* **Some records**
*****

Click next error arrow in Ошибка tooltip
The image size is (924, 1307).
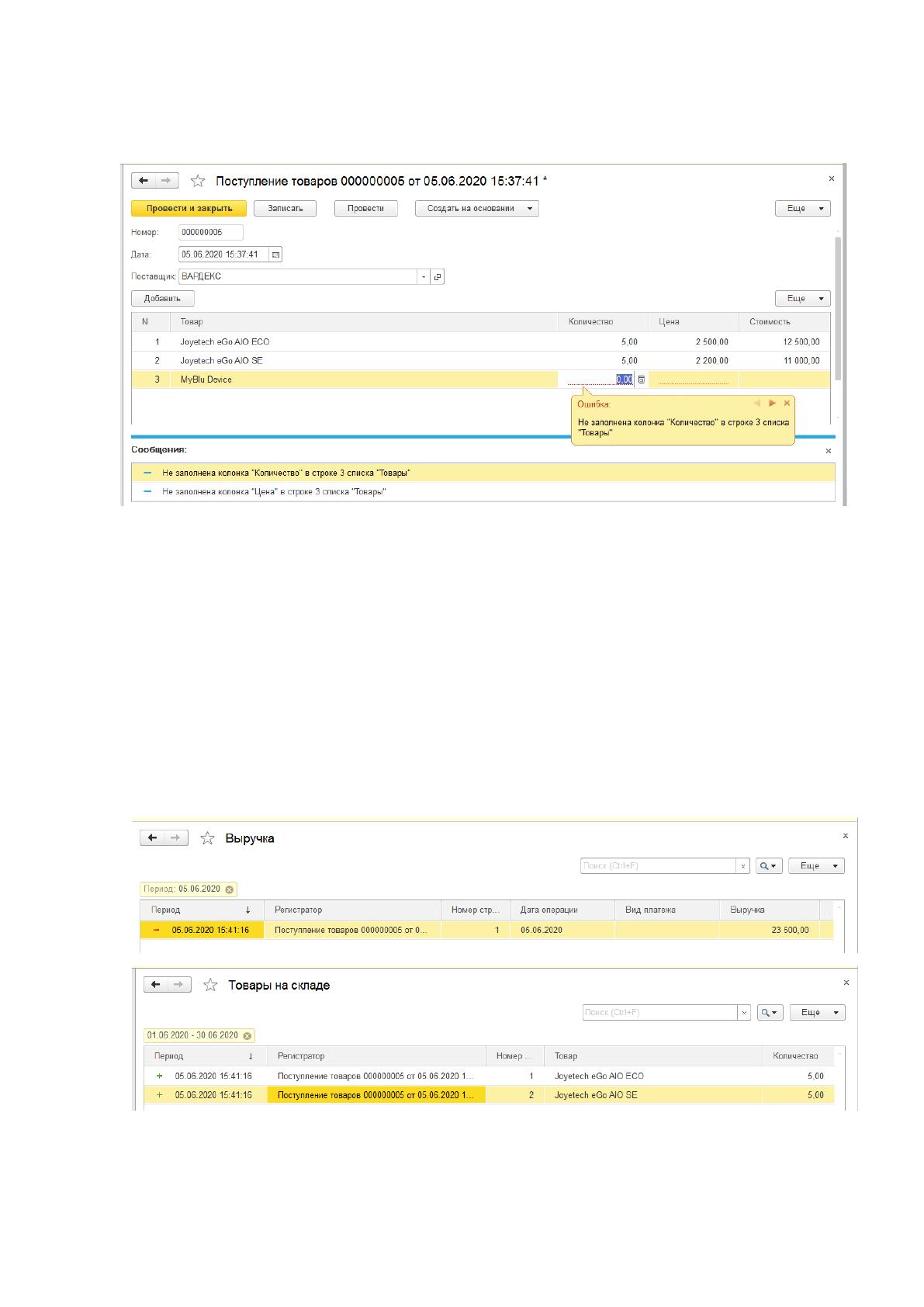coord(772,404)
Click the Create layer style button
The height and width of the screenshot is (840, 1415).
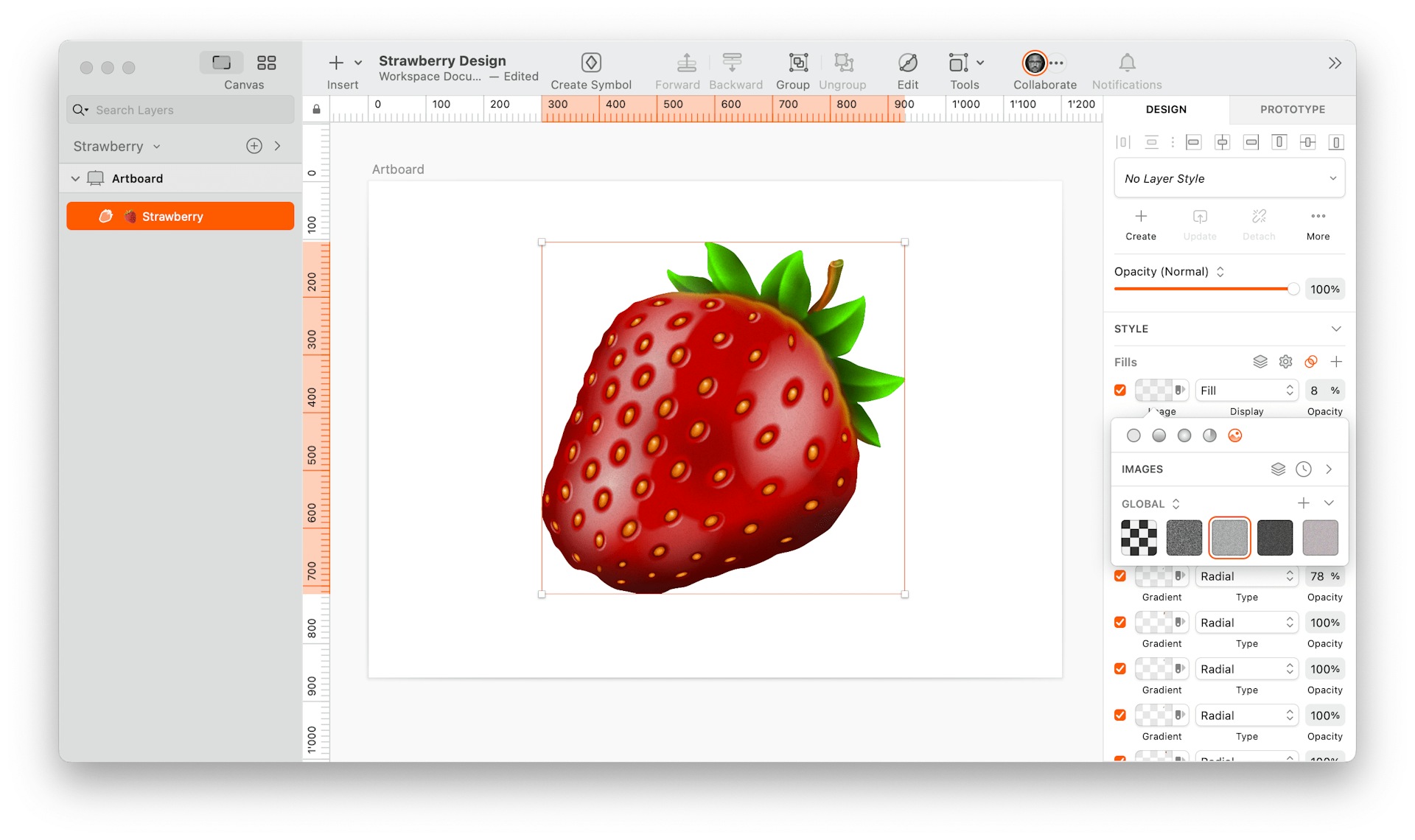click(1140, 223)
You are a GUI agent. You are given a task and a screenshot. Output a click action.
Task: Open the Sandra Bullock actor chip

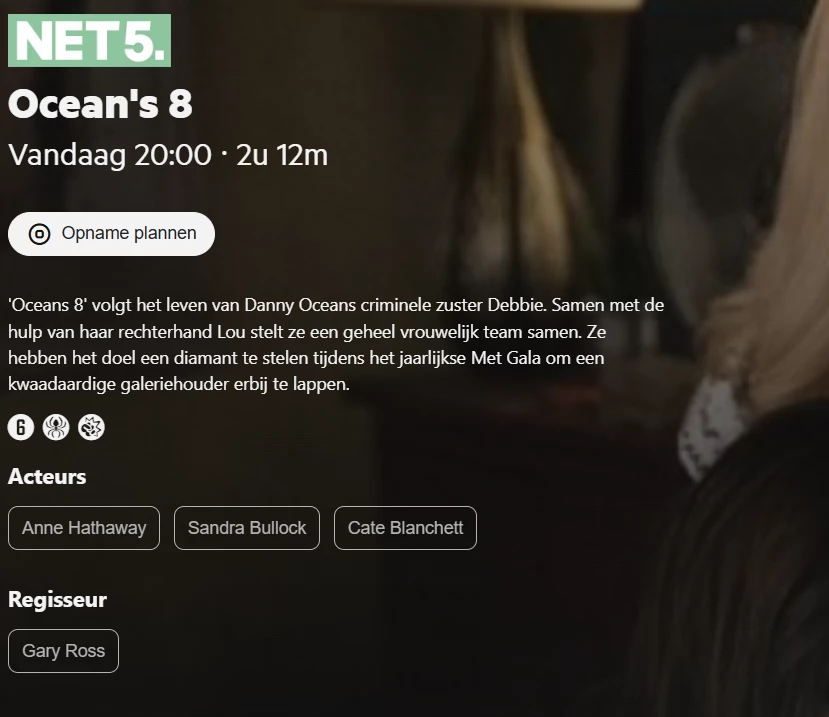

*****

* **Required task**
Rewrite the material above, changing each "screenshot" to "screen capture" and leaving everything else as it is. Omit the pictures.

* **Response**
Click next error arrow in Ошибка tooltip
The image size is (924, 1307).
coord(772,404)
Click the Create layer style button
The height and width of the screen capture is (840, 1415).
click(1140, 223)
You are a GUI agent. You are given a task and a screen capture. Output a click action.
Task: Open the Sandra Bullock actor chip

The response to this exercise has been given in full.